Recentemente, i carabinieri hanno effettuato un’importante operazione nell’ambito di un’inchiesta sullo sfruttamento della prostituzione. L’operazione ha visto come protagonista Georghe L. un cittadino rumeno di 37 anni, noto come “l’informatico”, residente a Pastorano.
Secondo le indagini, Georghe L. gestiva un vero e proprio “campionario” di appuntamenti tra escort e clienti, trattenendo una percentuale sui guadagni delle prestazioni sessuali. Questo sofisticato sistema di gestione includeva la pubblicizzazione di incontri a sfondo sessuale su vari siti web dedicati e l’amministrazione dei pagamenti effettuati dai clienti.
Perquisizione e Sequestri
Su decreto della Procura di Avellino, i carabinieri della stazione di Pignataro Maggiore hanno perquisito l’abitazione di Georghe L. Durante la perquisizione, sono stati trovati e sequestrati diversi dispositivi elettronici, tra cui computer e telefoni cellulari, oltre a numerose carte di credito. Questi strumenti erano essenziali per l’attività illecita, permettendo all’indagato di mantenere un controllo capillare sui contatti tra escort e clienti e di gestire i pagamenti in modo efficiente e discreto.
Denuncia per Sfruttamento della Prostituzione
Il 37enne è stato denunciato per sfruttamento della prostituzione. Le indagini hanno messo in luce come l’informatico sfruttasse le proprie competenze tecniche per orchestrare un sistema organizzato e ben strutturato di incontri a pagamento, ricavando guadagni illeciti dalla gestione delle attività delle escort.

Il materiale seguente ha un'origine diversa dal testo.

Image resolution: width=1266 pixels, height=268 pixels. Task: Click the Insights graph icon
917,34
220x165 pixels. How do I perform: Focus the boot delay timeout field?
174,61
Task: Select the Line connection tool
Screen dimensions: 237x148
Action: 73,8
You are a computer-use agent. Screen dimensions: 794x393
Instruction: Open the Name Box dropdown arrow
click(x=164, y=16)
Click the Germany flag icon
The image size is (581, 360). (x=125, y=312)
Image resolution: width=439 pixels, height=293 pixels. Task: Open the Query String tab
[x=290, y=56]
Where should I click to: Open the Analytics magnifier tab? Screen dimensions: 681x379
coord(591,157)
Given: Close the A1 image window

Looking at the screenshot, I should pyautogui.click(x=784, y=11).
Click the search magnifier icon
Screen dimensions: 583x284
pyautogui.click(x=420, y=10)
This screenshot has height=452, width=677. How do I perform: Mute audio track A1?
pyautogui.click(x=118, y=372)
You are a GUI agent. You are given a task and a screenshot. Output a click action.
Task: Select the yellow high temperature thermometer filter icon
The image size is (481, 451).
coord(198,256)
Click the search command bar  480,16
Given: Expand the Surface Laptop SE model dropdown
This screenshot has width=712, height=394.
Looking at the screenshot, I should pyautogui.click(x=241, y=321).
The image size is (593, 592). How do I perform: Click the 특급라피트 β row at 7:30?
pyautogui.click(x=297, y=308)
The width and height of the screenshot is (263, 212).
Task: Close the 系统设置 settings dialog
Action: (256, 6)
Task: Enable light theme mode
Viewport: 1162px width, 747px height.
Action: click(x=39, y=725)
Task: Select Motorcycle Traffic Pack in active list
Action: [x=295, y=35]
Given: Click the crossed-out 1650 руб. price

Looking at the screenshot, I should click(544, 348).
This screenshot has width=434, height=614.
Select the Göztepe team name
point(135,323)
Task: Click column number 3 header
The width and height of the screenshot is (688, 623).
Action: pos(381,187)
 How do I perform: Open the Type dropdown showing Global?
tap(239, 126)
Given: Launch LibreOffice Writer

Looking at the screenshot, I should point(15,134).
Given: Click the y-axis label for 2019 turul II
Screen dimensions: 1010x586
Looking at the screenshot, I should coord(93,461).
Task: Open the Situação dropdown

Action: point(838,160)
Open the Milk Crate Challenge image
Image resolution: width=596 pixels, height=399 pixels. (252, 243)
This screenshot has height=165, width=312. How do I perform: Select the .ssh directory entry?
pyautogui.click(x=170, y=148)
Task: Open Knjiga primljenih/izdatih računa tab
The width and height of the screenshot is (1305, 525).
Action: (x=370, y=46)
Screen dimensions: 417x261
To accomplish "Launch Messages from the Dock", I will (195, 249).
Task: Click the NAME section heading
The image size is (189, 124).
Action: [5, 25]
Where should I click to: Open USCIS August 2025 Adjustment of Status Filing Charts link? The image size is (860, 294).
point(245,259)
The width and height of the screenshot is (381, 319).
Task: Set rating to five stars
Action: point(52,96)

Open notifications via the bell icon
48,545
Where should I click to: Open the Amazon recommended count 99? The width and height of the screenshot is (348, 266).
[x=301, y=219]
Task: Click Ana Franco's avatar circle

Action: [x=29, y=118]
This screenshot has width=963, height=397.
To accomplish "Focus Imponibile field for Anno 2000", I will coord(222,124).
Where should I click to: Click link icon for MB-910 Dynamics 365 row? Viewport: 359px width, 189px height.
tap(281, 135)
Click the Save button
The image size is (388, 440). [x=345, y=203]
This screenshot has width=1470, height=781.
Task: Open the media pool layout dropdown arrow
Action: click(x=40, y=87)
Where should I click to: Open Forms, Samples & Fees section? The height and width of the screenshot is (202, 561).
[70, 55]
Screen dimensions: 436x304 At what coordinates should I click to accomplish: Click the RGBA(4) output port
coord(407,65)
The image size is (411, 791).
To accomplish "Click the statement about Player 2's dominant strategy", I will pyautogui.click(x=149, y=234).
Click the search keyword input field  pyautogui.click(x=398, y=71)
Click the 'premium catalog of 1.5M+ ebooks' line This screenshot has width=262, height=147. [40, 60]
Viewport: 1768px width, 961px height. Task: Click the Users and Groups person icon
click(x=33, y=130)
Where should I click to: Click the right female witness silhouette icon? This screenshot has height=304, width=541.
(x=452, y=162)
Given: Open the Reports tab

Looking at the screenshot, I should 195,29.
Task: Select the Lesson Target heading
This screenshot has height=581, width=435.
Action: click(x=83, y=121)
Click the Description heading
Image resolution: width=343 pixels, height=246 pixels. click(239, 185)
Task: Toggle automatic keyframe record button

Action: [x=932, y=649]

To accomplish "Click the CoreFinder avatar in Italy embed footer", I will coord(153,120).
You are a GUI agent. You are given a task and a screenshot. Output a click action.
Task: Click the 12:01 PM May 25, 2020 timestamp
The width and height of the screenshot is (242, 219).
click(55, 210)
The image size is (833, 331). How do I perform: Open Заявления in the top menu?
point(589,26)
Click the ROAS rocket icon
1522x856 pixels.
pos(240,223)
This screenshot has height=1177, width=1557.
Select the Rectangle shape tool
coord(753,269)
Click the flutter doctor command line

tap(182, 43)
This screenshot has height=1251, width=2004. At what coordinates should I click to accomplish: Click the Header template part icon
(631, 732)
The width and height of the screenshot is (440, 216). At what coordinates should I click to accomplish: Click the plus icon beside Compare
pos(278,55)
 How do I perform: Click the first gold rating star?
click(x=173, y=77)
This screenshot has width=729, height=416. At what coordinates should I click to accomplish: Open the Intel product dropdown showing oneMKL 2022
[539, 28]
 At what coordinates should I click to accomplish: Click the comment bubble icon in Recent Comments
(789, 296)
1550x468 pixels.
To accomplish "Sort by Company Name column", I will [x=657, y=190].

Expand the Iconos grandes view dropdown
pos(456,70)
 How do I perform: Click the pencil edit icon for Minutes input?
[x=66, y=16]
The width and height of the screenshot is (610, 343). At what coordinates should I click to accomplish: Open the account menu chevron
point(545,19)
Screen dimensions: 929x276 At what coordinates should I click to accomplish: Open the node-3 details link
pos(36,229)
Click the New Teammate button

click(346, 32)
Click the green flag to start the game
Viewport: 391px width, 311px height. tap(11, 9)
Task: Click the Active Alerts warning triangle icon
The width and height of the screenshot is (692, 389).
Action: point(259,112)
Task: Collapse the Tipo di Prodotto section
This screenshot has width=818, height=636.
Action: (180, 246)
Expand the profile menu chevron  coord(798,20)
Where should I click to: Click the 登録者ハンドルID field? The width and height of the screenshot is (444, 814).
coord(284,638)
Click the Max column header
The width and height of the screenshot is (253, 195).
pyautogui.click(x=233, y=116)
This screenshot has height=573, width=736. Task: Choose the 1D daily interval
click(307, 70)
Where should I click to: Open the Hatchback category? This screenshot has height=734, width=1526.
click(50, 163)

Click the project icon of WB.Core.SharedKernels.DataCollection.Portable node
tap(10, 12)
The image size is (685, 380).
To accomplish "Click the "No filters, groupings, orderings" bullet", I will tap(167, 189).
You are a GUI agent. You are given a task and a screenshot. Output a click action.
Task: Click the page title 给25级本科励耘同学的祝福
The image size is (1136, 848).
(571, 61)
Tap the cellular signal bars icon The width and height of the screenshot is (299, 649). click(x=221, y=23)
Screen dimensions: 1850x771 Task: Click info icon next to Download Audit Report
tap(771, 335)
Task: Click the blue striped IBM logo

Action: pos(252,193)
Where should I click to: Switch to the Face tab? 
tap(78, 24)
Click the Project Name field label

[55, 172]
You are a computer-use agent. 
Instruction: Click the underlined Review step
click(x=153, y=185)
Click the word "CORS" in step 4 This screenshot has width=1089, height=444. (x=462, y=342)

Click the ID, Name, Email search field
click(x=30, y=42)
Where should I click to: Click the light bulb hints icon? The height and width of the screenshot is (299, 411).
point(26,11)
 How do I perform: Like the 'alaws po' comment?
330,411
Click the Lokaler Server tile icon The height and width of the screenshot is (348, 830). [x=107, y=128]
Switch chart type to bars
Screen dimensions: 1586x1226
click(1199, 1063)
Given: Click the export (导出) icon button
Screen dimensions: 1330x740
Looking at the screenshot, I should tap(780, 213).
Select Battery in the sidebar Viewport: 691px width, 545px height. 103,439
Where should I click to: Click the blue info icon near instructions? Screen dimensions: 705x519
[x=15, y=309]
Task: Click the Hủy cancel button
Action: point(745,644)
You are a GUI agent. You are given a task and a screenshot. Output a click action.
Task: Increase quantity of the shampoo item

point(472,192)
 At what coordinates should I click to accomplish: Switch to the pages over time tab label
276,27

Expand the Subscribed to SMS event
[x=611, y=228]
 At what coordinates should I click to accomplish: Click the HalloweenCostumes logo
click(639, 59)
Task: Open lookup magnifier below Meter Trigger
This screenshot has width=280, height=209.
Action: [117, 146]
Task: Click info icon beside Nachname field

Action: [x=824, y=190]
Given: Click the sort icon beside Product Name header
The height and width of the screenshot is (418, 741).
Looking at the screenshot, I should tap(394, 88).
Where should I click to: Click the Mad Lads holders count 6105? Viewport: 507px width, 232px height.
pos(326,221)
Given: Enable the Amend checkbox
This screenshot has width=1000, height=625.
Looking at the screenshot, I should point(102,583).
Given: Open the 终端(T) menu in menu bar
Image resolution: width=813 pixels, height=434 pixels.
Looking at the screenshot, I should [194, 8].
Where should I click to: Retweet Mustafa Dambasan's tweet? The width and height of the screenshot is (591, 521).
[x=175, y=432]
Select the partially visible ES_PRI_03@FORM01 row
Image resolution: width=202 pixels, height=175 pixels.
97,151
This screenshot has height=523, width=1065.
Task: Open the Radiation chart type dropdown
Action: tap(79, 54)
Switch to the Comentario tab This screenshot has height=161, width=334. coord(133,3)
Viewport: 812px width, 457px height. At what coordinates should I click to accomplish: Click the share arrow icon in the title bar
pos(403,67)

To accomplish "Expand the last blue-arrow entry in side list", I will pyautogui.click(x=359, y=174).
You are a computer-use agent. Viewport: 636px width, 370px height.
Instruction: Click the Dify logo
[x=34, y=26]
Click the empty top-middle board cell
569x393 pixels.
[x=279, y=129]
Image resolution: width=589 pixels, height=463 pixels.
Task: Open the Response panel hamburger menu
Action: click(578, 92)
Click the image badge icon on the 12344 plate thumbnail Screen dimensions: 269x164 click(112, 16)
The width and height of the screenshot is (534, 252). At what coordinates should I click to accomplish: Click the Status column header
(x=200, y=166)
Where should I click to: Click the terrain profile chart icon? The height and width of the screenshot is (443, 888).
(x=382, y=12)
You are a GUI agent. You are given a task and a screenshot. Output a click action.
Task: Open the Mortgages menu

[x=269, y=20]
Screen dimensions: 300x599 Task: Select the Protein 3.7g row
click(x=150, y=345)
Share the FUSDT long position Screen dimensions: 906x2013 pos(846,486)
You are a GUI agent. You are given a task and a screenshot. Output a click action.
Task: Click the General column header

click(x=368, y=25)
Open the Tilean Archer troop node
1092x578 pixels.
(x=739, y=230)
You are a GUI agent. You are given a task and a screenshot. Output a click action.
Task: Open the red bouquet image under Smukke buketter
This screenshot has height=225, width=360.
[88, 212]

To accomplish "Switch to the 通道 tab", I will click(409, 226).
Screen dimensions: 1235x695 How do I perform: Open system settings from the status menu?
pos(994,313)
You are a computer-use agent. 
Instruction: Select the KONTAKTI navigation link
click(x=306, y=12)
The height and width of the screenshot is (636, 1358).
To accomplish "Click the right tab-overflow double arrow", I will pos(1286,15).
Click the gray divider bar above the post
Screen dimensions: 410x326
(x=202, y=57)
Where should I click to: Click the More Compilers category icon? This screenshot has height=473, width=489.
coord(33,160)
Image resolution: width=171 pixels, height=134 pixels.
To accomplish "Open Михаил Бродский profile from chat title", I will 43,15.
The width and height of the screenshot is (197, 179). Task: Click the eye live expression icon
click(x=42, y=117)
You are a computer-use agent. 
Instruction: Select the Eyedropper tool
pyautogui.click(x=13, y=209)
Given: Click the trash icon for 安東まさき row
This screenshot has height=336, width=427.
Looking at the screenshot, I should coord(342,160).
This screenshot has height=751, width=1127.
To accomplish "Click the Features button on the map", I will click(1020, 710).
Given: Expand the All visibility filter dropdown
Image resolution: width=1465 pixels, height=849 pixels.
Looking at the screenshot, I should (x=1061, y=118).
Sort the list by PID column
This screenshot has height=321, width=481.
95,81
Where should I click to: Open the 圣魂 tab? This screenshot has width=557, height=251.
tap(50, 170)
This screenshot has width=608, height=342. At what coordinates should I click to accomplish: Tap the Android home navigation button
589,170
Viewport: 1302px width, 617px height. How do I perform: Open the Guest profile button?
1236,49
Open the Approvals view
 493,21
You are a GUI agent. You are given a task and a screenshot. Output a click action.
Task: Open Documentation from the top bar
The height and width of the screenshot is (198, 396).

Questo caso evidenzia ancora una volta l’importanza delle operazioni delle forze dell’ordine nel contrastare il fenomeno dello sfruttamento della prostituzione, un crimine che sfrutta la vulnerabilità delle persone per profitto personale. Le indagini proseguiranno per accertare ulteriori responsabilità e per smantellare eventuali reti collegate a questa attività illecita.